Buying a Home Information Packs (HIPs) Will you Save or Lose your Money

Most people love a bargain and when it comes to Home Information Packs (HIPs) it really seems it is no different. However, by choosing the cheapest HIP provider are you going to lose or save your money?

We have in the past written about our concerns in regard to the ‘cheapest HIP providers’ which it is a shame the ‘Which’ report journalist never read as one of their seemingly recommended companies went ‘under‘ leaving many consumers without their paid for HIPs. The article Be aware of cheap, budget HIP & EPC providers certainly remains valid and with the uncertainty within the industry the Conservatives are giving rise to, we believe there is a real risk of an increased level of unscrupulous trading practice occurring over the coming months.

There is currently a number of HIP companies offering to save you money on your (HIP) Home Information Pack costs. Take a look round and you will see the type of advertising which is more accustomed to ‘pound shops’, ‘second hand car salesman’ and ‘electrical good suppliers’. Adverts often only allow a limited amount of text but quality doesn’t seem to be portrayed within most of these cheap HIP and EPC providers adverts. Is this an indication of the quality you will receive or the desire of the British public to buy something at what is an unbelievable price.
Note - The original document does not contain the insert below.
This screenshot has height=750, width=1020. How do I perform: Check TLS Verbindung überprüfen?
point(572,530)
The HIP providers in question are often able to legitimately display logos of various genuine associations which portray increased quality of product to the consumer. A recent disclosure from IPSA members who have lost nearly £800,000 from HIP providers and other clients was startling and it is unlikely that any of this bad debt will be recoverable.
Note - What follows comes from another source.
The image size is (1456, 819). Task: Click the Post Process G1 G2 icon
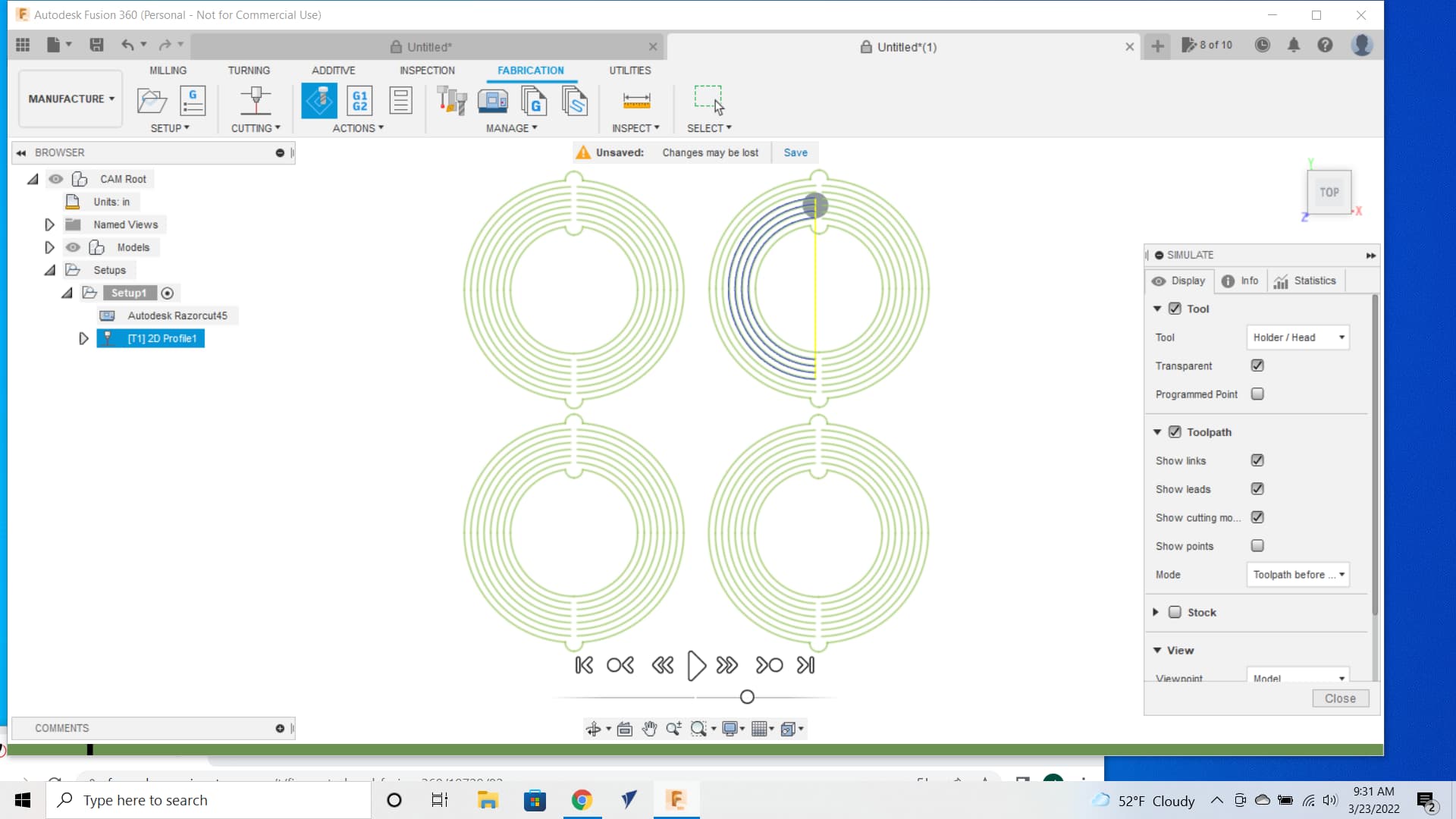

Domestic energy assessors who carry out the energy assessment to produce the energy performance certificate (EPC) are reporting struggling being paid by a number of companies, not just in a timely manner but at all. We are not able to disclose the HIP providers names at present though it seems they will come to light shortly.

Many DEAs are finding both the current financial and property market climate very challenging so often see offers of ‘new’ work an inviting relief. We have had contact with one DEA who wished to remain anonymous who told us,

“I had only carried out 2 EPCS in 2 weeks when I was contacted by …………. , the fees offered were quite low but I was in need of the money. I carried out the jobs as requested and 3 months later I still have not been paid. Obviously, I have tried to contact them. If I am luckily enough to get to speak to anyone which I usually have to do by posing as a possible customer I am given one excuse after another. In reality these EPCs have actually cost me to carry them out and certainly have not helped my financial situation. “

Some businesses are offering HIPs at a price which is substantially less than it actually costs. Is this a loss leader exercise to sell other products, a costly attempt to gain market share or are there more  unscrupulous plans with no intentions to pay their suppliers or supply the product to the consumer?
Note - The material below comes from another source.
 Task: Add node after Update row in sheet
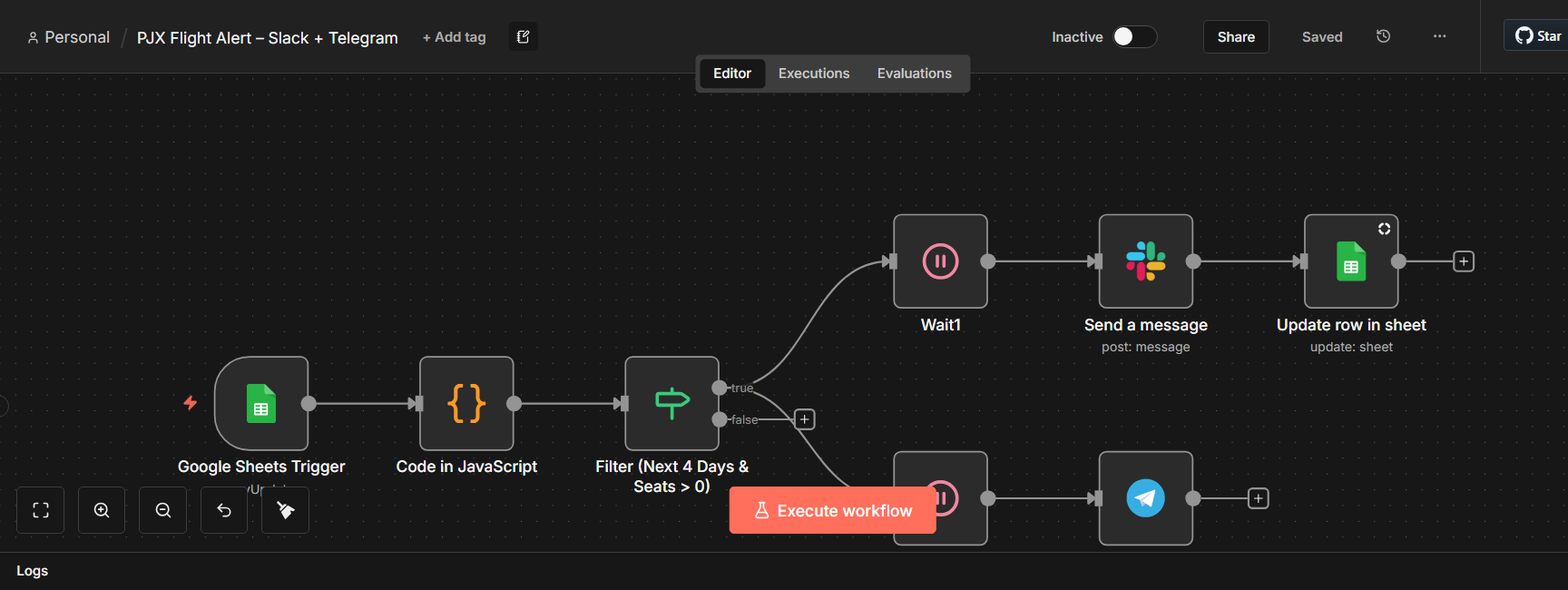point(1464,261)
‘Loss leader’ strategies can often be legitimately seen by supermarkets for example. They may well offer ‘loss leader’ bananas in the hope you will come in and buy other products maybe even a £500 TV. But you wont see them offer TVs at £250 less than it costs in the hope you will come to their store and buy a banana.

With the uncertain future of HIPs what business adviser would recommend a HIP provider to consistently lose money on every product they sold to gain market share? (That is making the assumption that the HIPs are HIP-compliant and all the necessary documents/information are present)

For ‘dodgy’ HIP providers who do not pay their main suppliers i.e. energy assessors and search agents, the money they receive from the client / consumer is profit as in affect they have little costs. Unfortunately in this scenario, the consumer may receive a Home Information Pack, they may not and often dependant on how long they can keep trading.

The same phrase comes to mind time and time again if you are looking to buy a HIP, save your stress for actually moving and choose a quality HIP provider.

“If something seems to be too good to be true it normally is”

It could easily seem to be a bit of a gamble with some ‘cheap’ HIP providers whether you will actually receive what you believe you are paying for. We have no problem with gambling, however we prefer to gamble on the Grand National and generally put our bets on with a quality bookmaker, William Hill and not a budget HIP provider.

We look forward to your thoughts and views as always.